The authors of the last study make the prescient observation in respect of Regev-Shoshani et al. noting that “Remarkably, this study was all but neglected and all studies on antiviral effects of NO that appear in press continue to rely on NO donors.”
This comment is highly relevant as Regev-Shoshani is part of SaNOtize, the Canadian company that has been developing a nasal spray as a SARS-CoV-2 vaccine candidate. In January we first wrote about its Nitric Oxide Releasing System, which has now become Nitric Oxide Nasal Spray. It is a nasal spray that delivers focused NO in the upper respiratory tract. No reliance upon or wait for antibody seroconversion; no loss of effectiveness with neutralisation escape variants and no risk of adverse side effects through the use of phospholipids or polyethylene glycol.At the bare minimum, NONS is a highly effective antiviral – its clinical trials show >99% effectiveness – that offers passive immunity to those in high risk groups, principally those with immunosenescence. As early as October 2020, we stated that based upon average mortality age, comorbidities plus SARS-CoV-2’s pathogenesis and antigen shift (its adaptive camouflage or stealth mode), a prophylactic vaccine was not required and would be unlikely to be effective (given the continuous amino acid substitutions to gain fitness advantage through increased immunoevasion). We concluded;
“Perhaps the best outcome that can be hoped for is an antiviral that is 50% effective for those in high risk groups, where it can provide them with passive immunity. This would benefit those with immunosenescence and lacking immunological memory, with an antiviral in effect giving them a second line of defence.”

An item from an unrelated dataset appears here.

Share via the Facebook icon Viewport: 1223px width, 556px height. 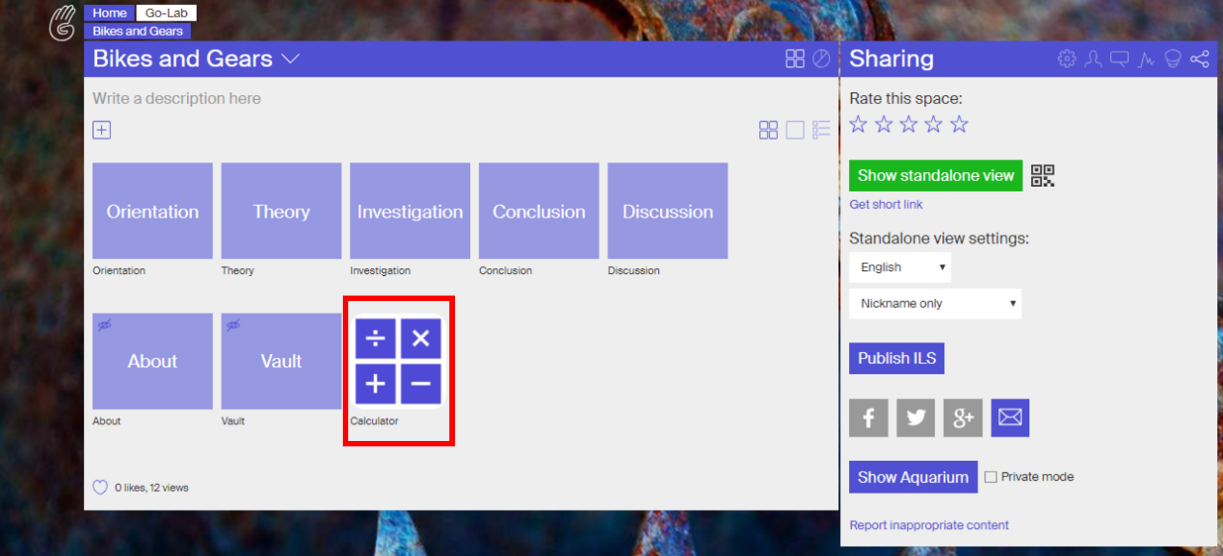[868, 418]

All of the ‘vaccines’ currently being injected are antivirals, with their reliance upon the structural spike protein being static meaning they show varying degrees of ineffectiveness against different variants. If a drug manufacturer is talking about third/fourth doses or annual ‘boosters’, they are describing a therapeutic antiviral not a prophylactic vaccine. Think oseltamivir or zanamivir, the annual flu antivirals which are not vaccines. The winter/seasonal flu antivirals cannot stop you catching or spreading the virus, they can only potentially reduce any disease progression and severity, thereby reducing recovery times and potential hospital admissions. Even if the data to support these benefits is inconclusive at best, with the NHS’ own conclusion of their effectiveness being:
“While it appears that these drugs have a modest benefit, there is no solid evidence that either drug can protect people from the more serious complications of influenza. Paracetamol or ibuprofen would seem to be a far more cost-effective method of relieving the symptoms of influenza.”

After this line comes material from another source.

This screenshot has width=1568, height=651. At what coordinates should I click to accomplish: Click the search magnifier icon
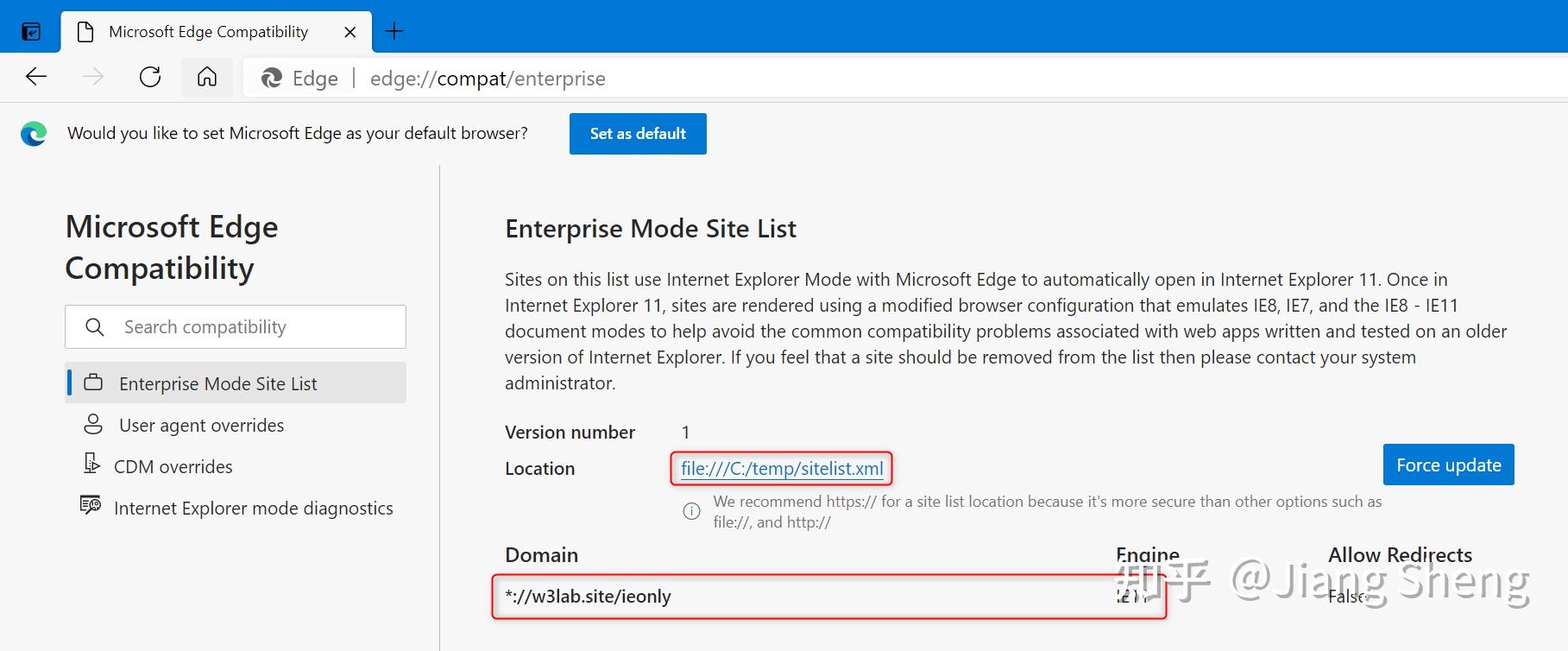tap(95, 327)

The effectiveness of Vaxzevria, BNT126b2, mRNA-1273 and Janssen will in the future most likely be considered in similar terms, before you factor in the known adverse side effects that have been ignored. We highlighted distinct risk factors in January, February, April and May 2021 and continue to research severe adverse side effects around antiphospholipid antibodies.
Conclusions.
One has to ask not just why the pivotal role of nitric oxide in preventing SARS-CoV-2 infection has been overlooked but why bodies such as Public Health England and the NHS have ridiculed those who have highlighted the medical benefits of vitamin D.

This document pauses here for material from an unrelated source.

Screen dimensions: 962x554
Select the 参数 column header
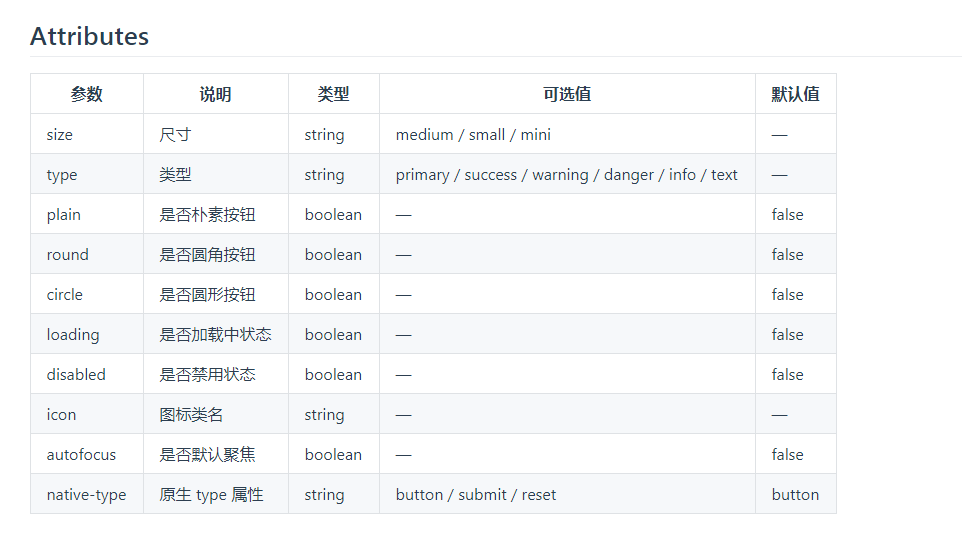click(87, 94)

SARS-CoV-2’s Achilles Heel is vitamin D: it thrives in its deficiency and it is highly susceptible to its abundance.
Nitric oxide attacks the virion on multiple fronts, removing the reliance upon IgG seroconverion in the humoral system. As part of the innate immune response, it destroys SARS-CoV-2 virions and infected cells before viral replication, thereby removing the requirement for an adaptive immune response. Or a vaccine.